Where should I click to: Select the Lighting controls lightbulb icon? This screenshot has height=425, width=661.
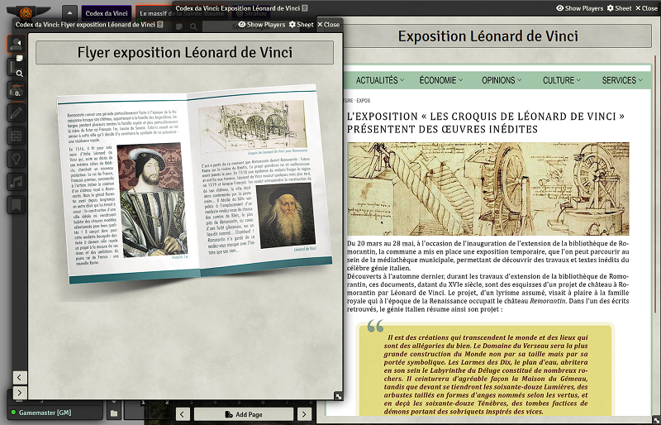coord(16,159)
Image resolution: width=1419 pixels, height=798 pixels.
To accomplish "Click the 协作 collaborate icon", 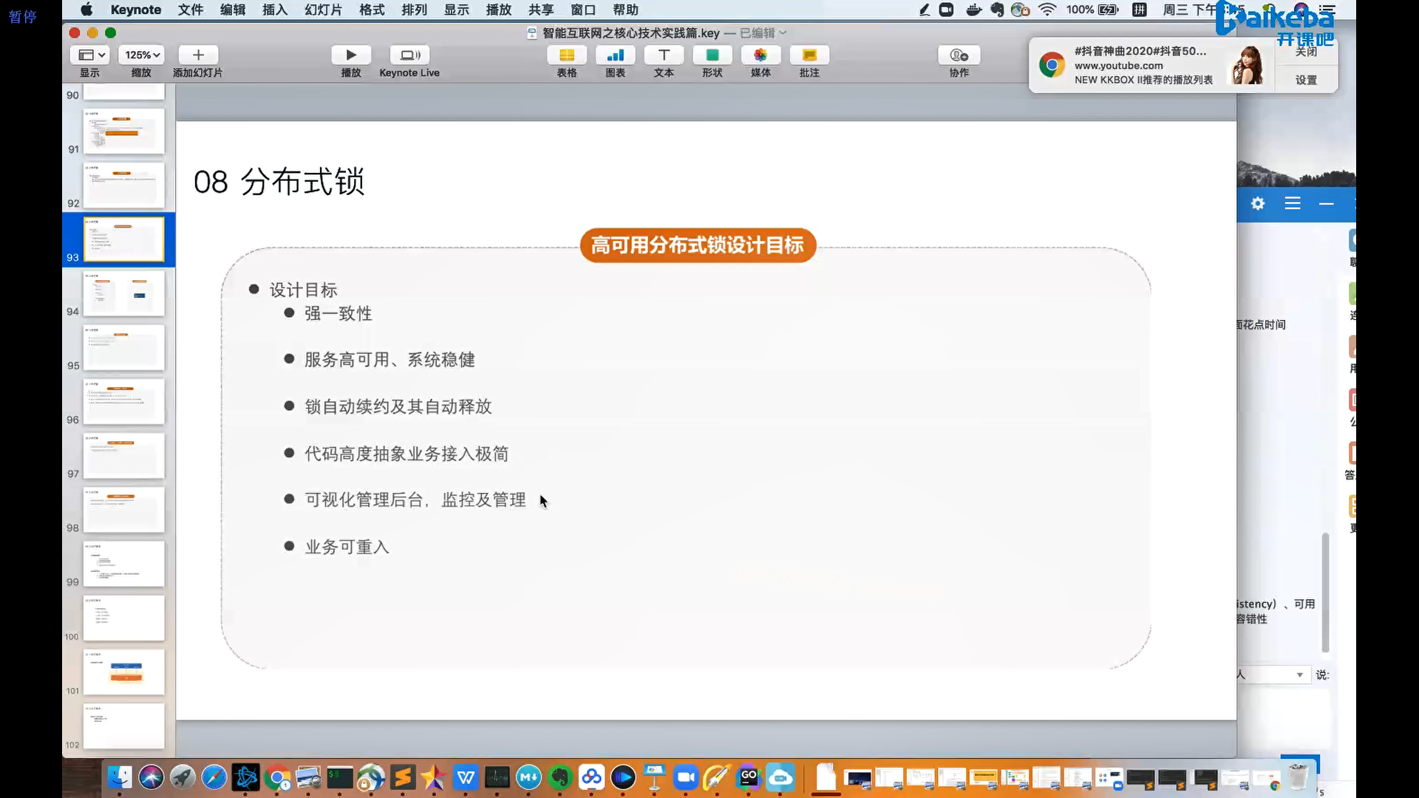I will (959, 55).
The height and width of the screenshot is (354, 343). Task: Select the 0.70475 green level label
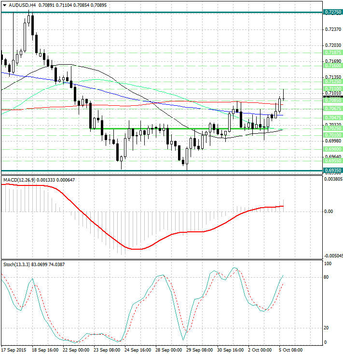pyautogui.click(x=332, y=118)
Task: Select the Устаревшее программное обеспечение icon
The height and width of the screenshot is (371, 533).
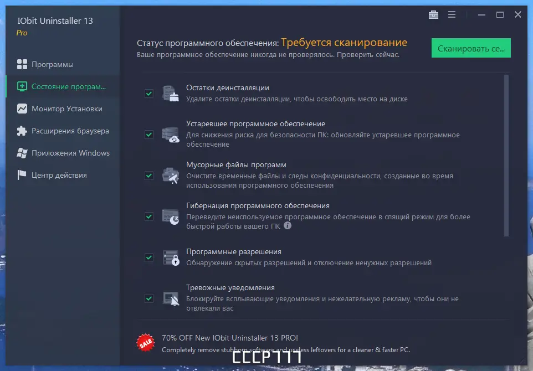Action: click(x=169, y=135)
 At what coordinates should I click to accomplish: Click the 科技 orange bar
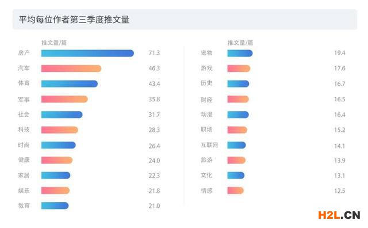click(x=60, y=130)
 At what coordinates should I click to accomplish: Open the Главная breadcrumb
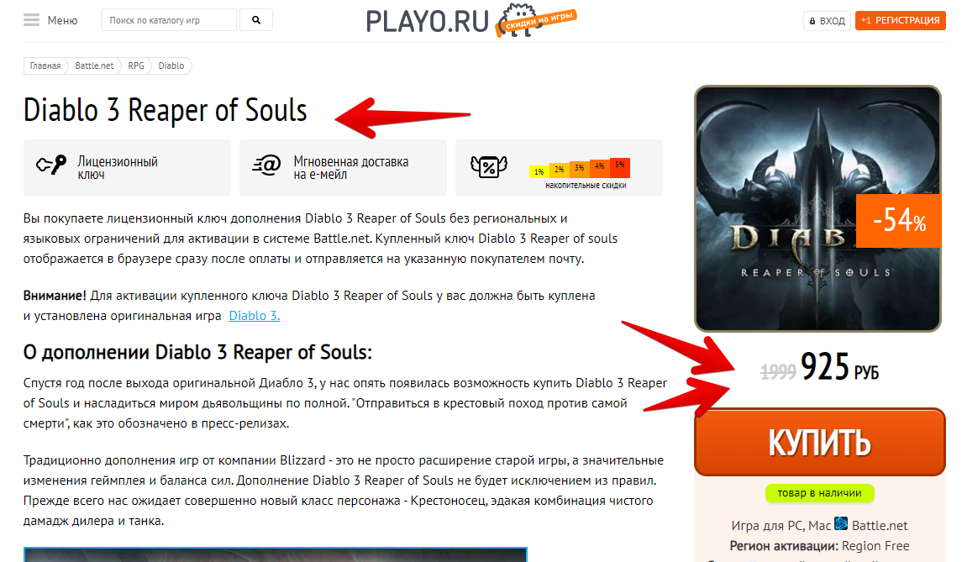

----------------------------------------

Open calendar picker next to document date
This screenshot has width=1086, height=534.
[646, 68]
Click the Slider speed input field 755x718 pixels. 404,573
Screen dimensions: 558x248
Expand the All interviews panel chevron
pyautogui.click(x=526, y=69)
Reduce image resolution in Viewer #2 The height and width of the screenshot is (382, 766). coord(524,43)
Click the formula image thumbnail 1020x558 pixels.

----------------------------------------

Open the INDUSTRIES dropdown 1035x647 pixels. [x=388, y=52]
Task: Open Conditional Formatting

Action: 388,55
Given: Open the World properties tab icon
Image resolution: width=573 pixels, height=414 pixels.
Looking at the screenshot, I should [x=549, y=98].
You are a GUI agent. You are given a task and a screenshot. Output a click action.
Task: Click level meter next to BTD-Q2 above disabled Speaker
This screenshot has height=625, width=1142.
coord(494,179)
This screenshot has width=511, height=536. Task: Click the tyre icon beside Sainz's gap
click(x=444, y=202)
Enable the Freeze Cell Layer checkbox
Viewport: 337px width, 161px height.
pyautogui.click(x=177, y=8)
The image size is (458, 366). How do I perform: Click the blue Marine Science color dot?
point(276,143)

----------------------------------------

## [EXERCISE AIM]
Can you give the items from the line with "The image size" up to and including the line with "point(276,143)" as a two-column CSV headed item_text and answer, with one row per item, each field in quotation marks, and line breaks turned into spaces?

## [SOLVED EXERCISE]
item_text,answer
"The image size is (458, 366). How do I perform: Click the blue Marine Science color dot?","point(276,143)"